I primi due libri sono di poco anteriori e quasi coevi rispetto ai film (con soprattutto i primi 2 che pescano a piene mani dagli episodi descritti) e seguono anche quello stile, con molta satira, una forma comica molto descrittiva, ma già in quelli e soprattutto nel terzo (di fine anni ’80, all’apice del successo del Ragioniere) quello che emerge è una violenza, una volgarità e una negatività che nei film non è mai emersa; se il Fantozzi del cinema mette nello spettatore una sorta di allegra schadenfreude, il Fantozzi del libro è più simile a un eroe tragico, a una vittima dell’hubris, a un eroe negativo che dovrà avere qualche colpa per tutto il male che gli succede e che quindi non suscita nessuna empatia. Il primo è una macchietta, il secondo un eroe tragico.

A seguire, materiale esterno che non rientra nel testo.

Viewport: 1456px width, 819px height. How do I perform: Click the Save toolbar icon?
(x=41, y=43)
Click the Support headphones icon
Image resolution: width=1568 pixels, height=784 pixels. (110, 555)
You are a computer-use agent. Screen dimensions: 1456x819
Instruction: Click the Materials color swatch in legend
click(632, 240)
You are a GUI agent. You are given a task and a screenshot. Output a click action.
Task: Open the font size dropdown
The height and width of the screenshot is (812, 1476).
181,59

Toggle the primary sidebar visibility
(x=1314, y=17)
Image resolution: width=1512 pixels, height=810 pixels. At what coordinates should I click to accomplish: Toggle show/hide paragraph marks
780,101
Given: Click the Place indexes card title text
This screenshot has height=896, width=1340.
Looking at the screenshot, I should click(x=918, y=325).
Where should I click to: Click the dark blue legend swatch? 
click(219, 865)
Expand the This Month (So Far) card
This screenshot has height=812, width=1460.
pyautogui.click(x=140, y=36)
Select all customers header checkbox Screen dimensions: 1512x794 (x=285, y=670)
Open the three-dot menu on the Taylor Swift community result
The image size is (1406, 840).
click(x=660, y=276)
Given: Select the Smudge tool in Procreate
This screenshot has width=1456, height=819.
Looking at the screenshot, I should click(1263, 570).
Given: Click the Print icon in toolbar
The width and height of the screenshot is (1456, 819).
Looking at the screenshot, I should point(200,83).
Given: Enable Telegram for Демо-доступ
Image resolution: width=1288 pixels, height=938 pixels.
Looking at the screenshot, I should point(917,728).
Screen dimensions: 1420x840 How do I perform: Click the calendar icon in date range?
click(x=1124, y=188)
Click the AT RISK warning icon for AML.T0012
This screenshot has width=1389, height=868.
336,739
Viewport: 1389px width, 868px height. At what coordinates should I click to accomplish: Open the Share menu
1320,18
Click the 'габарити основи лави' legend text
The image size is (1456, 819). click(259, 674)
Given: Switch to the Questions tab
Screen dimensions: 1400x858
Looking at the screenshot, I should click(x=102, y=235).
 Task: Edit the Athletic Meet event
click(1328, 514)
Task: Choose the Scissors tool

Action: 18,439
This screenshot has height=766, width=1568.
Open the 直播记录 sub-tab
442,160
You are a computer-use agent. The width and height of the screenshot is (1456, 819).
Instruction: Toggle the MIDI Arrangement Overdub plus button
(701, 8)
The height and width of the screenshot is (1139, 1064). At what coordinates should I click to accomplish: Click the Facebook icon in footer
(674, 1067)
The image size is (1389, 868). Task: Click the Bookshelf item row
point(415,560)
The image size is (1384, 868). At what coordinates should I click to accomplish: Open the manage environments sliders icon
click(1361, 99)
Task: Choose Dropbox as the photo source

Forse è dovuto anche al fatto che Villaggio non ha mai amato il successo di Fantozzi, che ha un po’ nascosto le sue altre doti e, per fame di successo, l’ha un po’ obbligato a fare quello che il pubblico gli chiedeva.
I raccontini che compongono i testi si leggono come acqua fresca, è una pausa divertente e non impegnativa, ma ogni tanto qualche passaggio vi lascerà un po’ lì così, con quella sensazione strana e mezza bocca un “Povero Fantozzi!”. Non sarà facile, da questa vista, dargli della merdaccia a cuor leggero.